Job Description
PROCESS AND VALIDATION SCIENTIST with an understanding of key TS/MS deliverables such as Tech Transfer, Process Monitoring, Process Validation, On-going Process Verification and Annual Product Reviews required by CareerWise Recruitment for our multinational Biotechnology client in Co. Cork, this is a permanent role. The PROCESS AND VALIDATION SCIENTIST will be responsible for providing technical support for existing manufacturing processes as well as aspects of the development, commercialization and technology transfer of new processes into the operations/manufacturing environment.
Role of this position
1. Understand the purpose and science of the process; have an in-depth knowledge of the science (including analytical) behind the molecule and the process. Understand the process control strategy (upstream/cell culture and downstream/purification) for biotech drug substance processes.
2. Anticipate and resolve complex problems during the planning, authoring and execution of process validation protocols/studies and associated reports for Lilly's products. Establish relationships with key stakeholders both within and outside the TS/MS function. Provide data and collaborate with manufacturing TS/MS and Statistics groups in support of data trending and the establishment of process limits including assessments of process control and capability and maintenance of validated state.
3. Coordinate Annual Product Reviews (APRs) and author relevant TS/MS sections of APRs. Liaise with senior technical molecule stewards and cross-functional stakeholders to ensure processes remain in control, capable and compliant.
4. Author technical documentation supporting technology transfers and product commercialization activities. Work collaboratively with the Subject Matter Experts (SMEs) and the Regulatory Affairs CMC organization to contribute to the authorship and review of technical content for regulatory submissions and responses to regulatory agencies.
5. Review protocols and technical reports, both within and external to TS/MS.
6. Leads/authors technical investigations, deviations and change controls within the Trackwise system.
7. Leverage internal and external expertise to improve existing business processes, and lead/participate in implementation of initiatives. Makes decisions that impact a range of standard and non-standard operational, process, or project activities.
8. Understand and ensure compliance with safety and regulatory expectations.

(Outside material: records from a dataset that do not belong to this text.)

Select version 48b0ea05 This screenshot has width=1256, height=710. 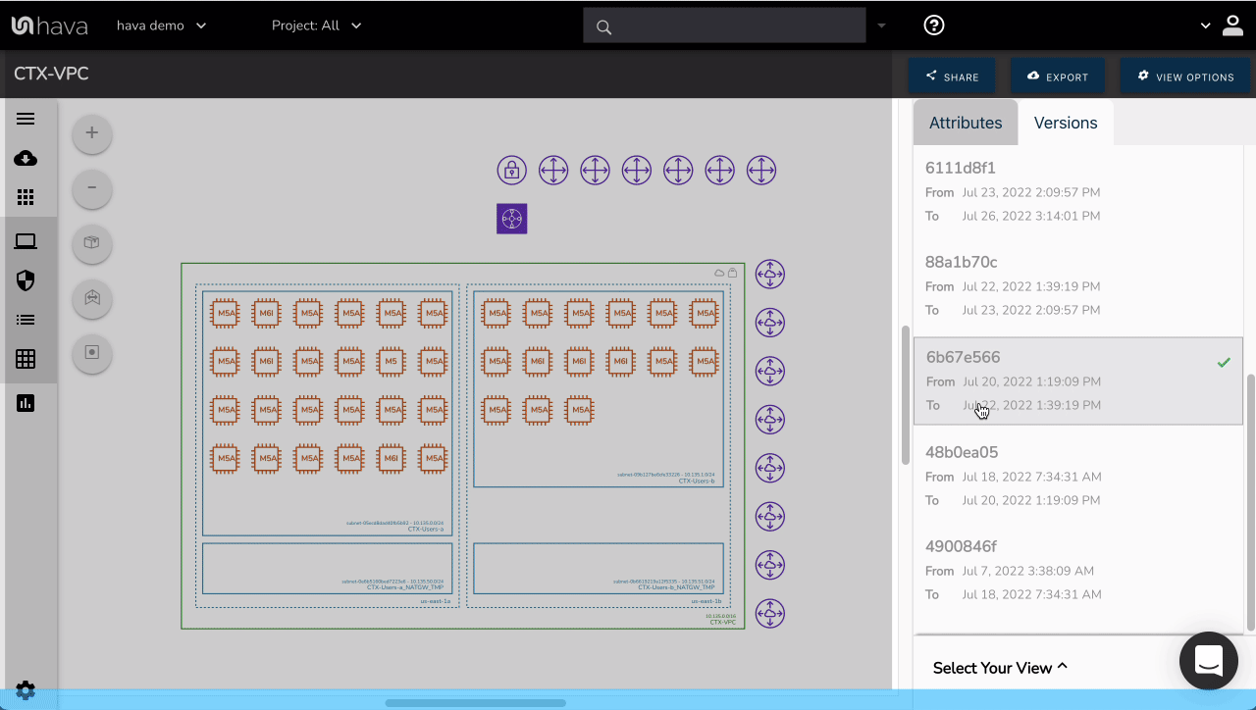pos(1077,476)
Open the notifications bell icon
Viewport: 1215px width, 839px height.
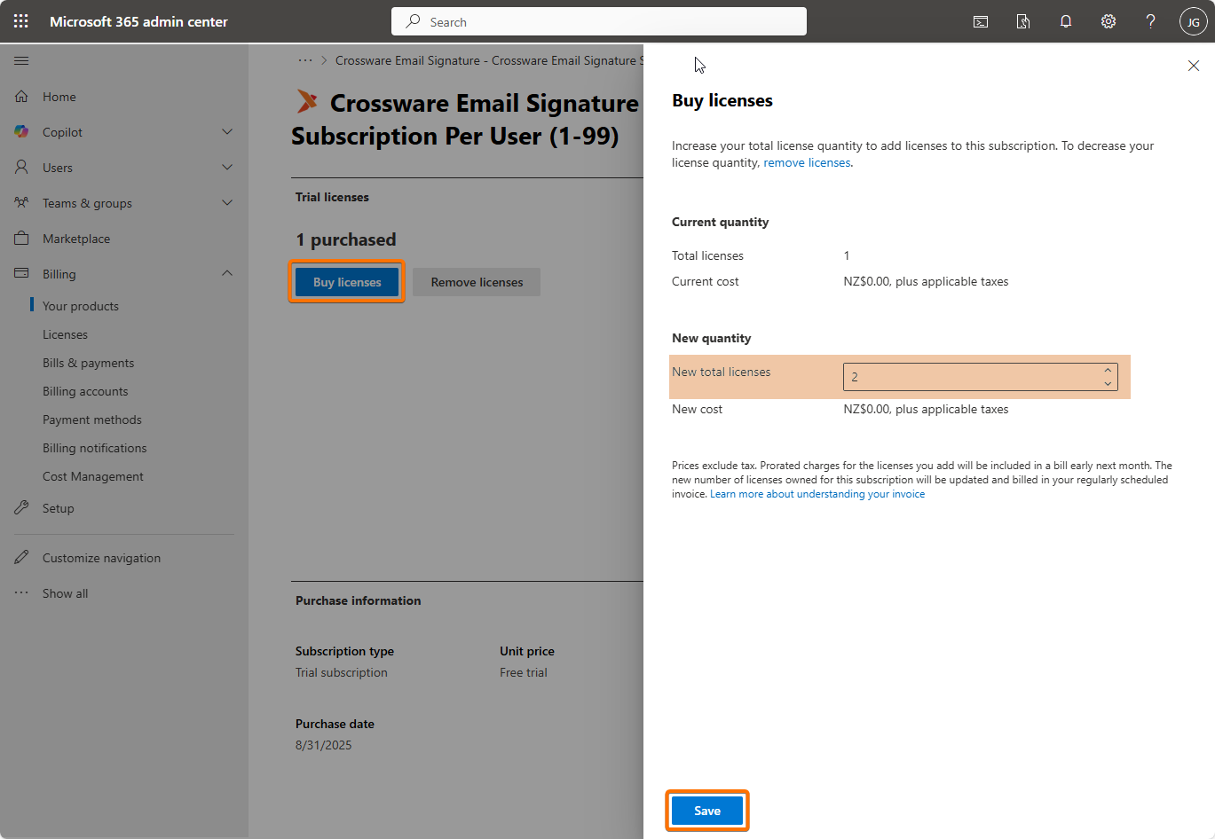1066,21
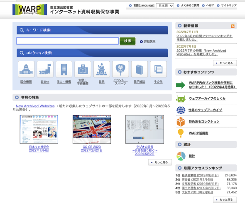This screenshot has height=207, width=245.
Task: Expand the 言語(Language) dropdown
Action: tap(165, 6)
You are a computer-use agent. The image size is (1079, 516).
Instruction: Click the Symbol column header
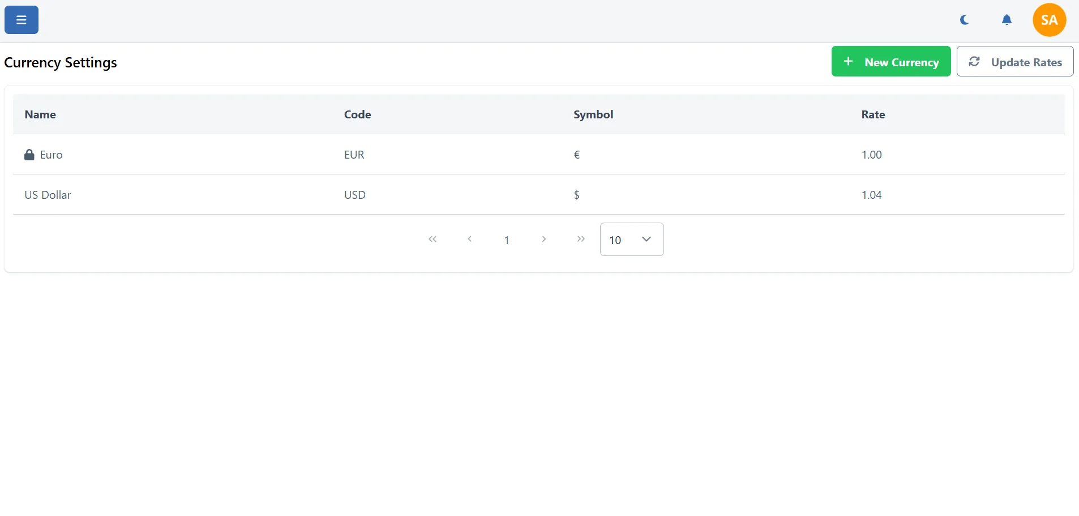click(593, 114)
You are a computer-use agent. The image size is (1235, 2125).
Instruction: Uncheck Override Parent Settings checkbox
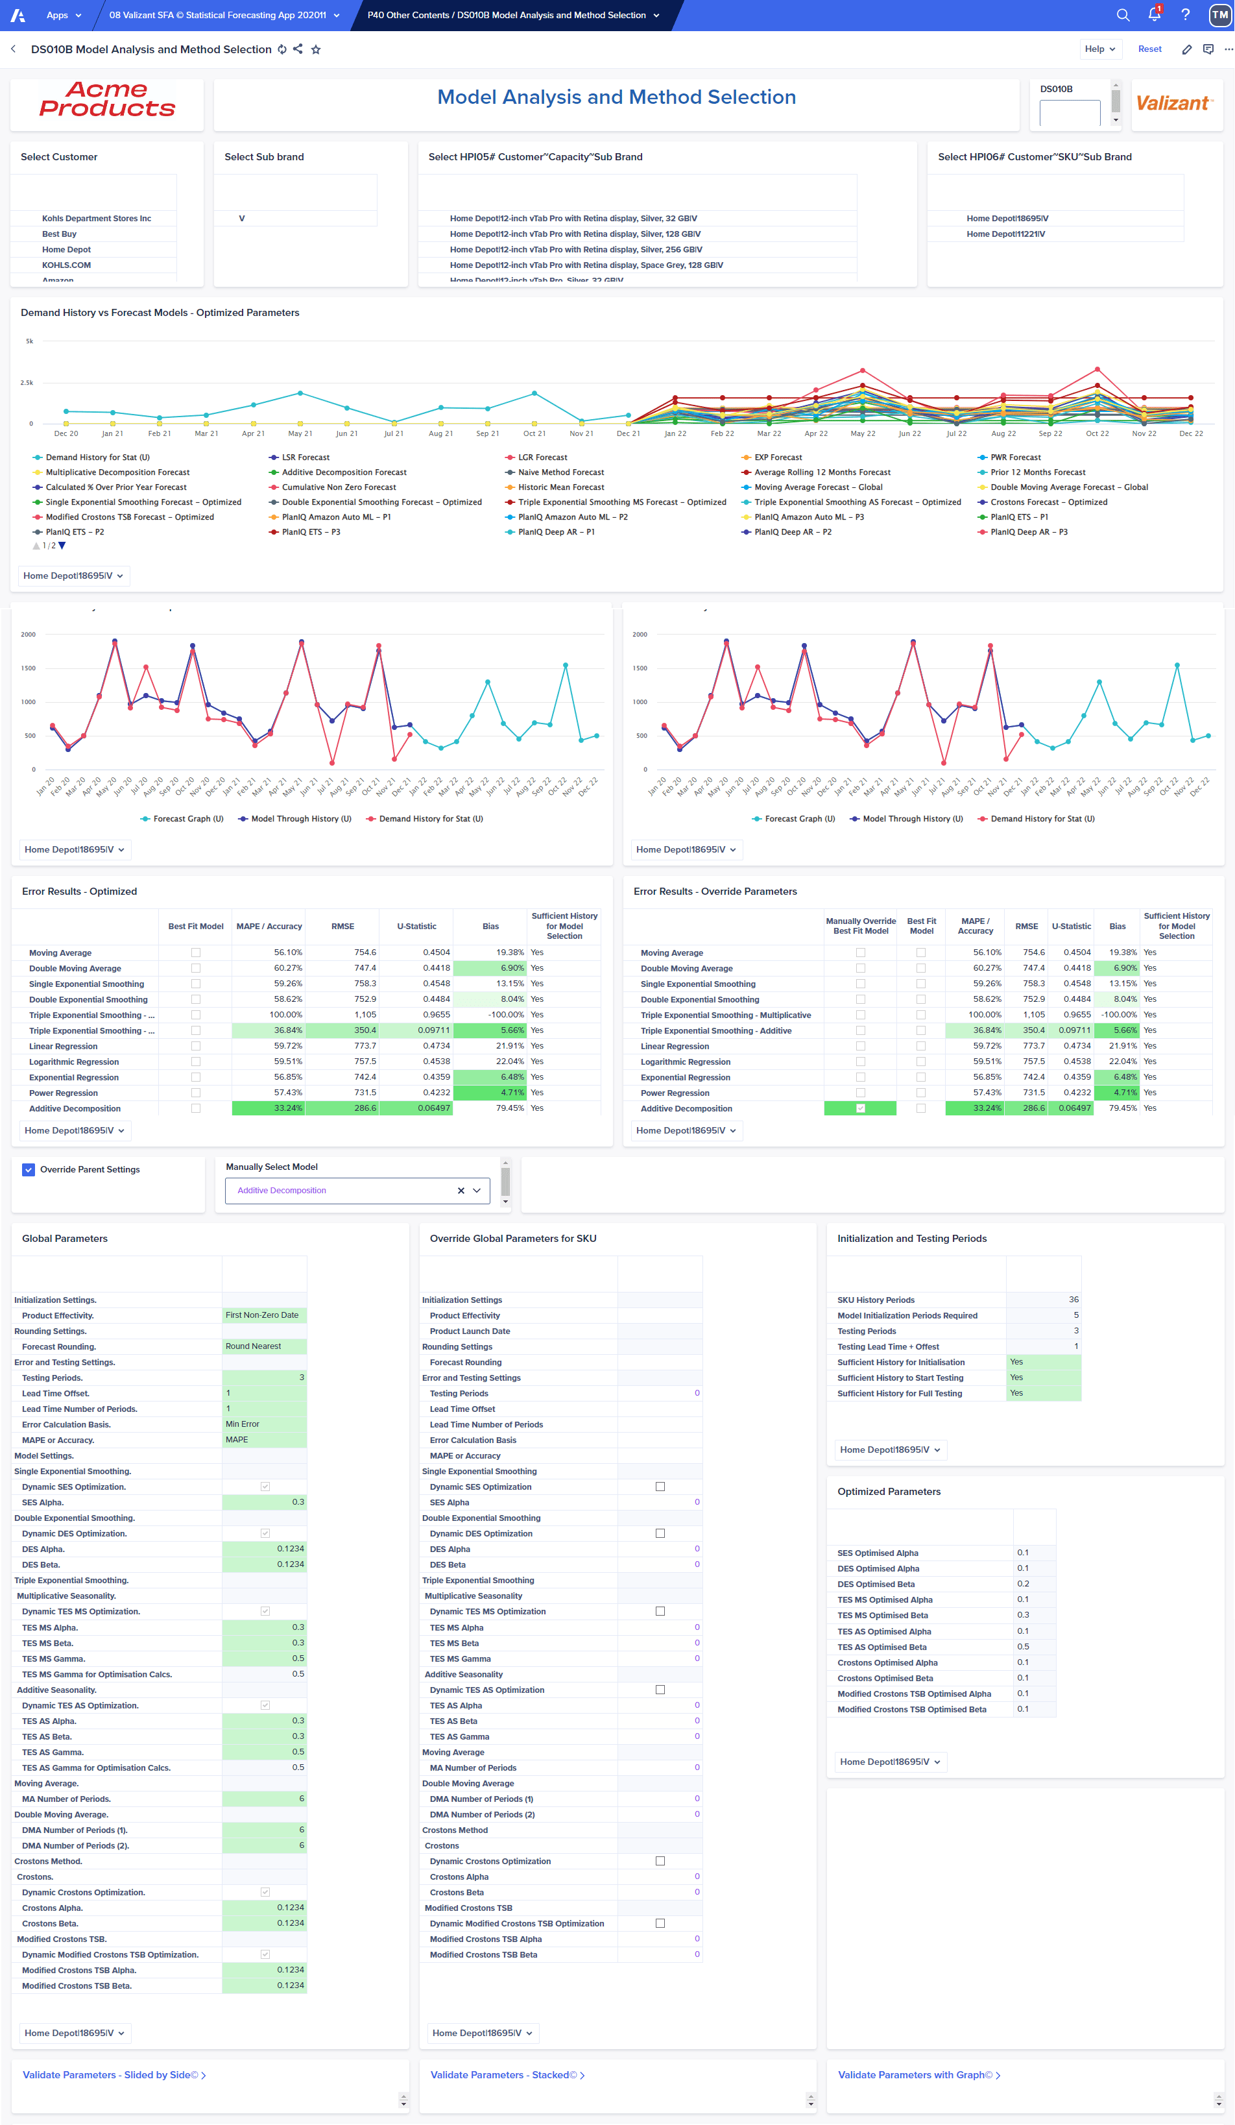point(29,1170)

9. Provide technical support during regulatory audits.
10. Provide training and mentorship for new personnel.
JOB REQUIREMENTS
11. MSc/PhD in Biochemistry, Cell Biology, Biotechnology, Microbiology, Analytical Science, Biochemical Engineering, or related discipline.
12. Greater than 3 years experience in a pharmaceutical manufacturing environment is preferable.
13. An understanding of key TS/MS deliverables such as Tech Transfer, Process Monitoring, Process Validation, On-going Process Verification, Annual Product Reviews.